Kevin Bocek, Vice President Security Strategy & Threat Intelligence at Venafi, wrote to explain that the reward has risen with the severity of the threat:

“The fact that the reward for information on North Korean-sponsored groups has doubled to $10 million shows how much of a threat they’ve become in the international cybercrime sphere. Our research shows that the proceeds of cybercriminal activities from infamous groups such as Lazarus and APT38 – which are both named by the U.S. State Department – are being used to circumvent international sanctions in North Korea. This money is being funneled directly into weapons programs and cybercrime has become an essential cog in the ongoing survival of Kim Jong Un’s dictatorship. Worryingly, this blueprint is also being mimicked by other rogue states. So, cutting North Korean cybercrime off at the source is essential to the national security of the U.S. and its allies.

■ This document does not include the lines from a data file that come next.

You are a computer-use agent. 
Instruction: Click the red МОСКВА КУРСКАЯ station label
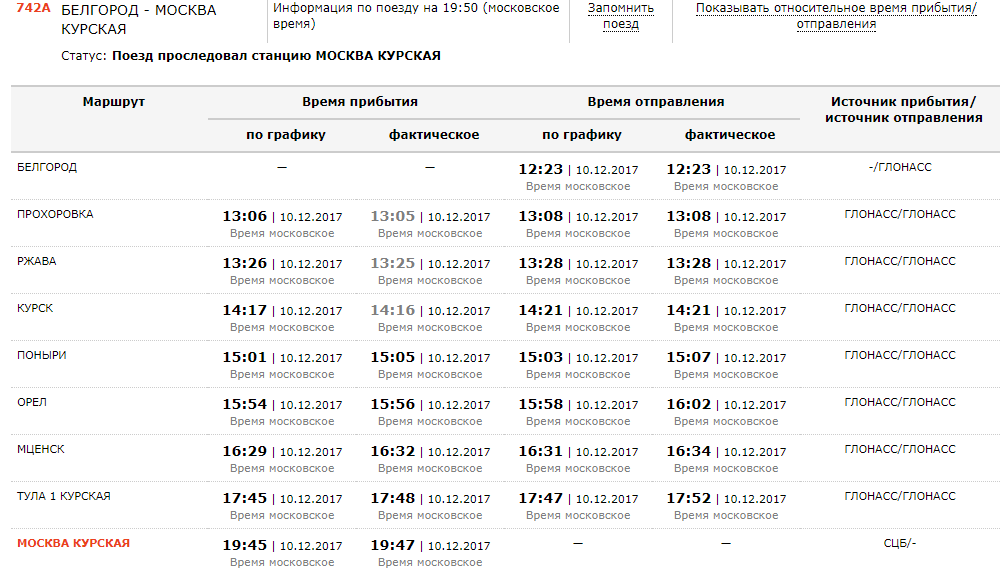point(73,543)
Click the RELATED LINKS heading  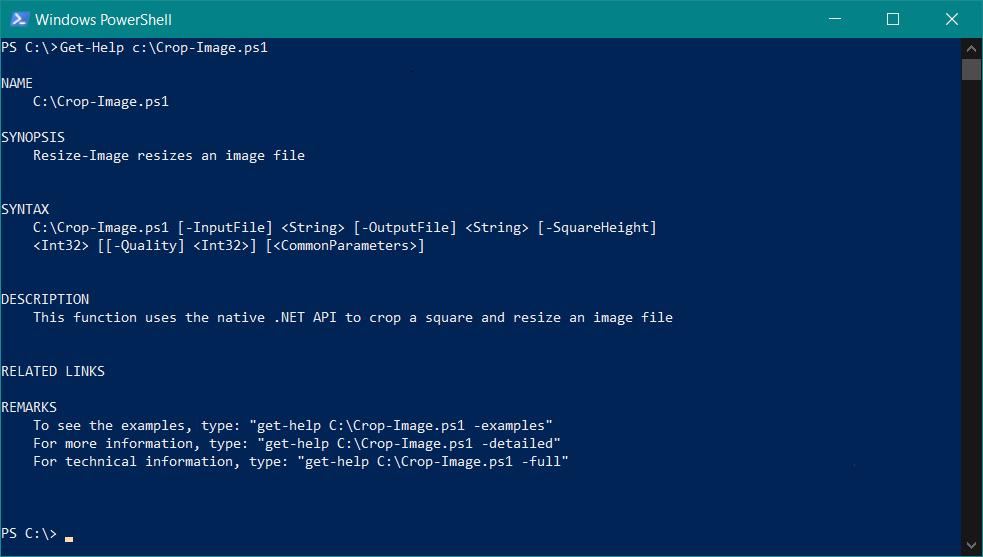[53, 371]
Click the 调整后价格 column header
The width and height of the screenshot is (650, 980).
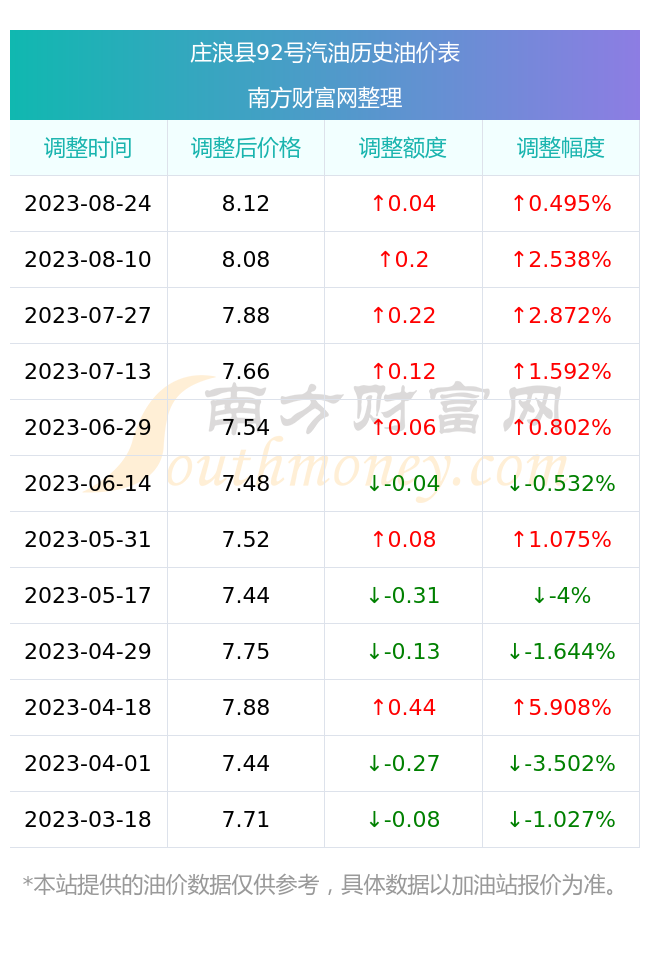(246, 148)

“Code signing machine identities have become the modus operandi for many North Korean cybercrime groups. These digital certificates are the keys to the castle, allowing secure communication between machines of all kinds, from servers to applications, Kubernetes clusters and microservices. North Korean hackers are using stolen certificates to access networks, passing malicious software off as legitimate and enabling them to launch devastating supply chain attacks. Governments and businesses must act together and share intelligence on these attacks to build knowledge on the importance of machine identities in security, otherwise, we’ll continue to see North Korean threat actors thrive.”

Cryptocurrency platforms face regulatory pressure.

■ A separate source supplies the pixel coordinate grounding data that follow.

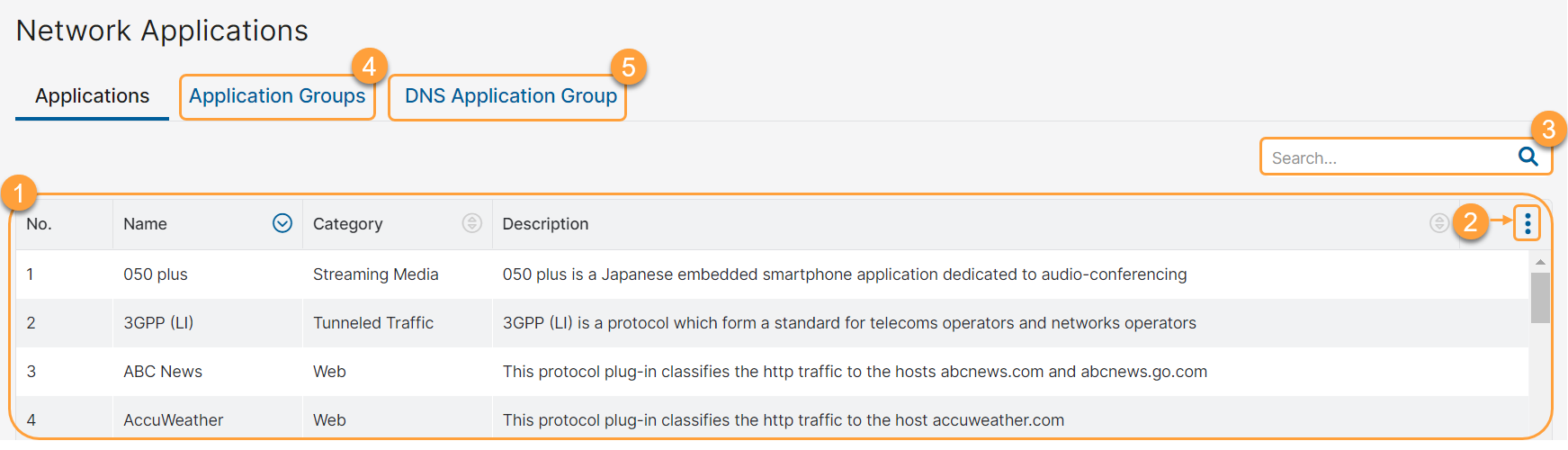Sort table by Name column icon
The width and height of the screenshot is (1568, 450).
pyautogui.click(x=282, y=223)
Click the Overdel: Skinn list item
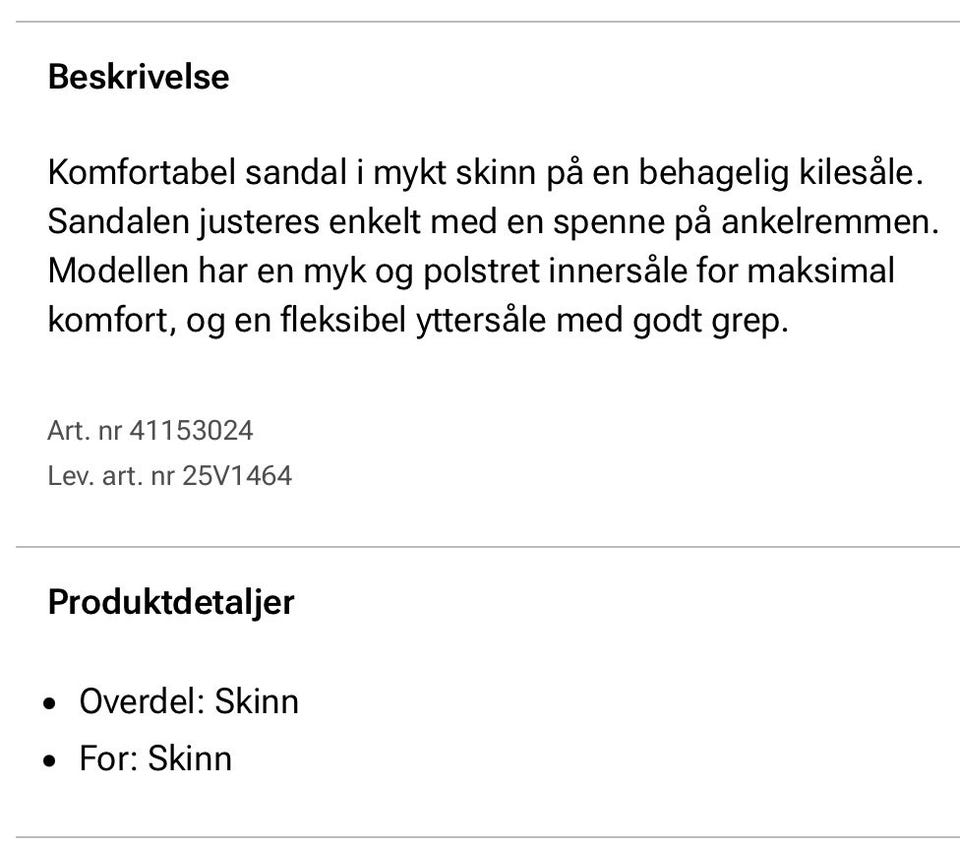This screenshot has width=960, height=846. tap(188, 701)
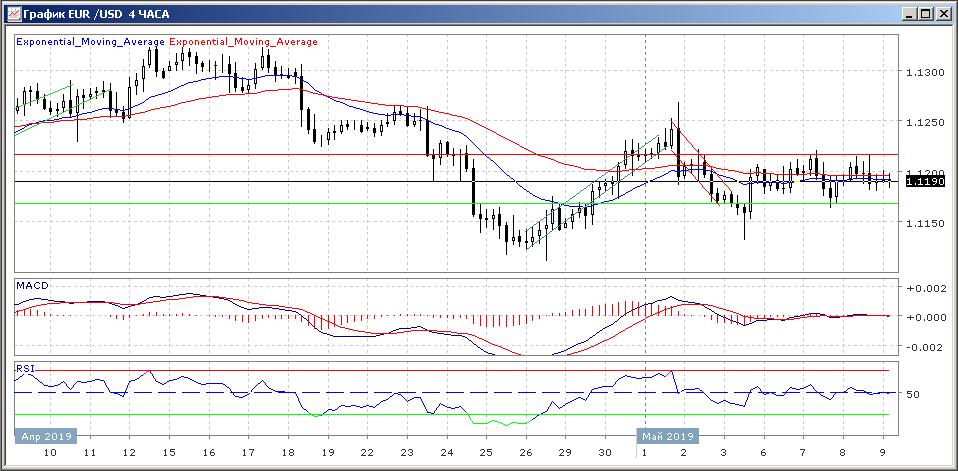Select the red Exponential_Moving_Average legend label

(x=244, y=42)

As digital currency values have dropped in recent months, leading several crypto companies to collapse, US regulators have been motivated to increase their oversight of the cryptocurrency market in order to increase protections for retail investors. The US Securities and Exchange Commission (SEC) is launching an investigation of Coinbase, the US’s largest crypto trading platform, to determine whether the firm allowed Americans to trade digital assets that should have been registered as securities. Two anonymous sources told Bloomberg the SEC has been watching Coinbase closely ever since it recently went public and expanded the number of tokens it offers for trading. 

As Bloomberg notes, Coinbase CEO Brian Amstrong has made headlines in recent years for his unusual business practices. In 2020 he banned employees from conducting political advocacy in the workplace, threatening those who stepped out of line with termination. It was amidst the resulting controversy that Amstrong took Coinbase public and announced he would be adding over one hundred new tokens to its service, which previously only listed well-established tokens like Bitcoin and Ether. And earlier this month a former Coinbase employee was accused of insider trading and charged with wire fraud after leaking company intel to help two men purchase tokens just before they were listed on the platform. What’s worse, the SEC says nine of the tokens the men traded were actually securities. 

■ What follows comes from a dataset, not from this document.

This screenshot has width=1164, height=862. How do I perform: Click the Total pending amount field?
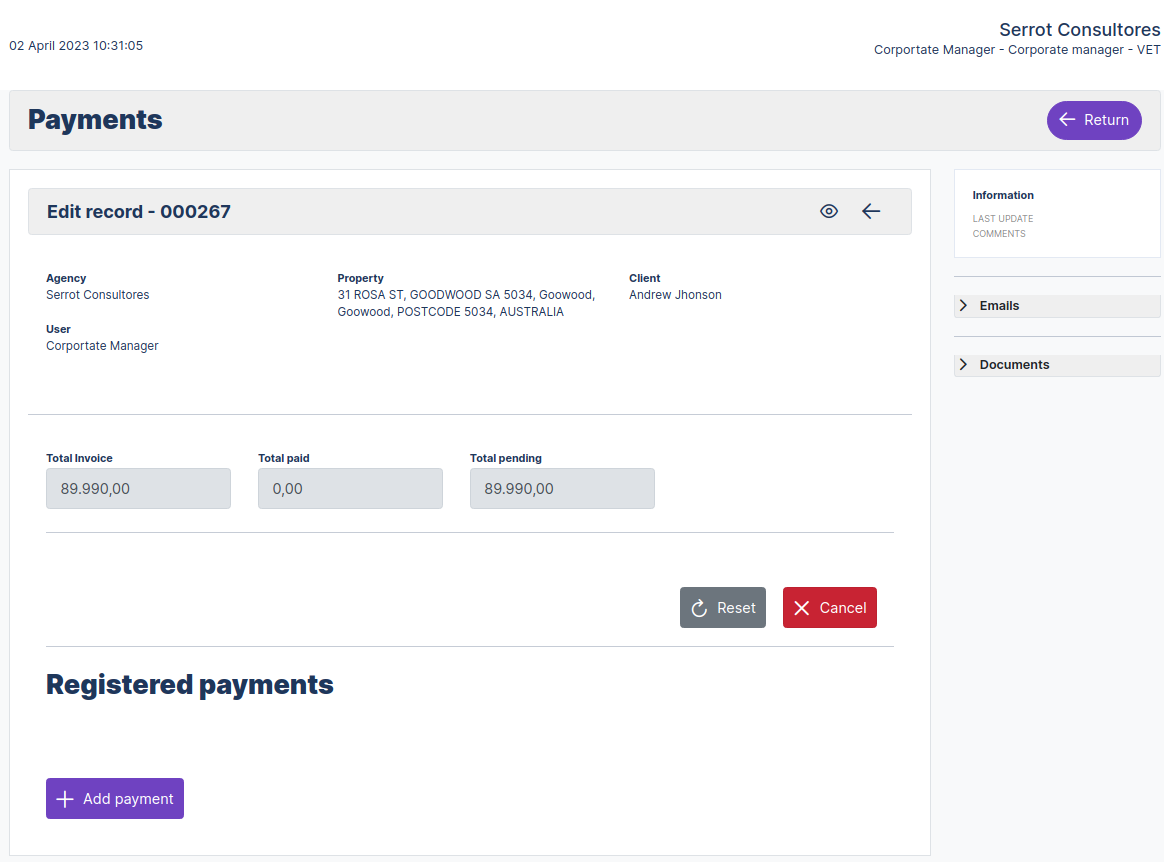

Meanwhile, Kraken, another leading crypto exchange, is also facing a federal probe for suspected US sanctions violations after allowing users in other countries, including Iran, to trade digital tokens on the platform, the New York Times reports. According to anonymous sources close to the matter, the Treasury Department’s Office of Foreign Assets Control (OFAC) will likely impose a fine, and if so, Kraken would be the largest US cryptocurrency firm to be penalized by OFAC. Kraken’s chief legal officer Marco Santori said the company “does not comment on specific discussions with regulators,” adding, “Kraken closely monitors compliance with sanctions laws and, as a general matter, reports to regulators even potential issues.”